►

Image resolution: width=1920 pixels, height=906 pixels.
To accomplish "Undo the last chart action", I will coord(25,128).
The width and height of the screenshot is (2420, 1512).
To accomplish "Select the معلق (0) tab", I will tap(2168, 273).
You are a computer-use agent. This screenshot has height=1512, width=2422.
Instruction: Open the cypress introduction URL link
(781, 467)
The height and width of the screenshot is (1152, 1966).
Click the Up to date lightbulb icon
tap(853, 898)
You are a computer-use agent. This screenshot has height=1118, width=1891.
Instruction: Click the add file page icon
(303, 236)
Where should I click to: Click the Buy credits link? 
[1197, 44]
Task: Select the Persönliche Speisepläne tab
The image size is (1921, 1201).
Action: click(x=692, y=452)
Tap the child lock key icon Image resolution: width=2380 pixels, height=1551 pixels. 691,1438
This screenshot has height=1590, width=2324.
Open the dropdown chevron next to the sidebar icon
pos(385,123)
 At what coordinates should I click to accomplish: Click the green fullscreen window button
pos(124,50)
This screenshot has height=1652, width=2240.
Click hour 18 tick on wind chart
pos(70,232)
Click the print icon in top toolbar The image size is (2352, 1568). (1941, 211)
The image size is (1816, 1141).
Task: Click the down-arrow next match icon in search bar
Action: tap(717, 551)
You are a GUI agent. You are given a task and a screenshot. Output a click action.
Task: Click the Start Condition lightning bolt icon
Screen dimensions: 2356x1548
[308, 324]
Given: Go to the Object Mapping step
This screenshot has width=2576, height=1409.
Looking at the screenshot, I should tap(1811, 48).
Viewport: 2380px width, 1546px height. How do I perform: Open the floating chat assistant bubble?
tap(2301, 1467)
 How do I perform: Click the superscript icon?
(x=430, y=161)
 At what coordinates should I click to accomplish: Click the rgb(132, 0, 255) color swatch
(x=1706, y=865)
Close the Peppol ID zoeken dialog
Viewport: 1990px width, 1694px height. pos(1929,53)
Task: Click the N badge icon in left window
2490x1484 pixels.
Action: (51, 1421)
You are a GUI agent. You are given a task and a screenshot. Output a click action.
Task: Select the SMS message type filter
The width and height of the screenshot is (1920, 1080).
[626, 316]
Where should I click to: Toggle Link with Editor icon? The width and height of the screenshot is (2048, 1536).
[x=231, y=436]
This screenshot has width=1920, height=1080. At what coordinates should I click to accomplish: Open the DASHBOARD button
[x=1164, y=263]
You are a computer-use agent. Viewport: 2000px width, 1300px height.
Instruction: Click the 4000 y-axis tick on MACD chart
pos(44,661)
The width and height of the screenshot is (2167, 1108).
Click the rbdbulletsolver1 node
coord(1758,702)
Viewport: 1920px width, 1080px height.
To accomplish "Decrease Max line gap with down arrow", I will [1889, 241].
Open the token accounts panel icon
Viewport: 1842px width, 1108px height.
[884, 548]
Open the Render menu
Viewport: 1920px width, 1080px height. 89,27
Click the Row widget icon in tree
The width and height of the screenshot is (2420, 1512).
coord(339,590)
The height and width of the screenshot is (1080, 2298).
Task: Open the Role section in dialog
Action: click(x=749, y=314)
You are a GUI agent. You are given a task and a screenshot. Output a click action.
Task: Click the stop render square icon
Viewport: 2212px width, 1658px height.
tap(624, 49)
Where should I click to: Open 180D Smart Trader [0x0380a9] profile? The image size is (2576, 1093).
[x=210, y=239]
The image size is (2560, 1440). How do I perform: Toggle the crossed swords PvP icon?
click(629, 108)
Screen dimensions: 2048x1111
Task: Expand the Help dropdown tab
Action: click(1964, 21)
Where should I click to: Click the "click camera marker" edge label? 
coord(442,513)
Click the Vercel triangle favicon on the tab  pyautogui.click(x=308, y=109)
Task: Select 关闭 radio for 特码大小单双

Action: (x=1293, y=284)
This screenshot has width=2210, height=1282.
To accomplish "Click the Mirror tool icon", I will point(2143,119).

◄

The full set of records should be duplicated exactly.

Image resolution: width=1920 pixels, height=906 pixels.
To accomplish "Undo the last chart action", I will coord(25,128).
The width and height of the screenshot is (2420, 1512).
To accomplish "Select the معلق (0) tab", I will tap(2168, 273).
You are a computer-use agent. This screenshot has height=1512, width=2422.
Instruction: Open the cypress introduction URL link
(781, 467)
The height and width of the screenshot is (1152, 1966).
Click the Up to date lightbulb icon
tap(853, 898)
You are a computer-use agent. This screenshot has height=1118, width=1891.
Instruction: Click the add file page icon
(303, 236)
Where should I click to: Click the Buy credits link? 
[1197, 44]
Task: Select the Persönliche Speisepläne tab
The image size is (1921, 1201).
Action: click(x=692, y=452)
Tap the child lock key icon Image resolution: width=2380 pixels, height=1551 pixels. 691,1438
This screenshot has height=1590, width=2324.
Open the dropdown chevron next to the sidebar icon
pos(385,123)
 At what coordinates should I click to accomplish: Click the green fullscreen window button
pos(124,50)
This screenshot has height=1652, width=2240.
Click hour 18 tick on wind chart
pos(70,232)
Click the print icon in top toolbar The image size is (2352, 1568). (1941, 211)
The image size is (1816, 1141).
Task: Click the down-arrow next match icon in search bar
Action: tap(717, 551)
You are a GUI agent. You are given a task and a screenshot. Output a click action.
Task: Click the Start Condition lightning bolt icon
Screen dimensions: 2356x1548
[308, 324]
Given: Go to the Object Mapping step
This screenshot has width=2576, height=1409.
Looking at the screenshot, I should tap(1811, 48).
Viewport: 2380px width, 1546px height. How do I perform: Open the floating chat assistant bubble?
tap(2301, 1467)
 How do I perform: Click the superscript icon?
(x=430, y=161)
 At what coordinates should I click to accomplish: Click the rgb(132, 0, 255) color swatch
(x=1706, y=865)
Close the Peppol ID zoeken dialog
Viewport: 1990px width, 1694px height. pos(1929,53)
Task: Click the N badge icon in left window
2490x1484 pixels.
Action: (51, 1421)
You are a GUI agent. You are given a task and a screenshot. Output a click action.
Task: Select the SMS message type filter
The width and height of the screenshot is (1920, 1080).
[626, 316]
Where should I click to: Toggle Link with Editor icon? The width and height of the screenshot is (2048, 1536).
[x=231, y=436]
This screenshot has width=1920, height=1080. At what coordinates should I click to accomplish: Open the DASHBOARD button
[x=1164, y=263]
You are a computer-use agent. Viewport: 2000px width, 1300px height.
Instruction: Click the 4000 y-axis tick on MACD chart
pos(44,661)
The width and height of the screenshot is (2167, 1108).
Click the rbdbulletsolver1 node
coord(1758,702)
Viewport: 1920px width, 1080px height.
To accomplish "Decrease Max line gap with down arrow", I will [1889, 241].
Open the token accounts panel icon
Viewport: 1842px width, 1108px height.
[884, 548]
Open the Render menu
Viewport: 1920px width, 1080px height. 89,27
Click the Row widget icon in tree
The width and height of the screenshot is (2420, 1512).
coord(339,590)
The height and width of the screenshot is (1080, 2298).
Task: Open the Role section in dialog
Action: click(x=749, y=314)
You are a GUI agent. You are given a task and a screenshot. Output a click action.
Task: Click the stop render square icon
Viewport: 2212px width, 1658px height.
tap(624, 49)
Where should I click to: Open 180D Smart Trader [0x0380a9] profile? The image size is (2576, 1093).
[x=210, y=239]
The image size is (2560, 1440). How do I perform: Toggle the crossed swords PvP icon?
click(629, 108)
Screen dimensions: 2048x1111
Task: Expand the Help dropdown tab
Action: click(1964, 21)
Where should I click to: Click the "click camera marker" edge label? 
coord(442,513)
Click the Vercel triangle favicon on the tab  pyautogui.click(x=308, y=109)
Task: Select 关闭 radio for 特码大小单双

Action: (x=1293, y=284)
This screenshot has width=2210, height=1282.
To accomplish "Click the Mirror tool icon", I will point(2143,119).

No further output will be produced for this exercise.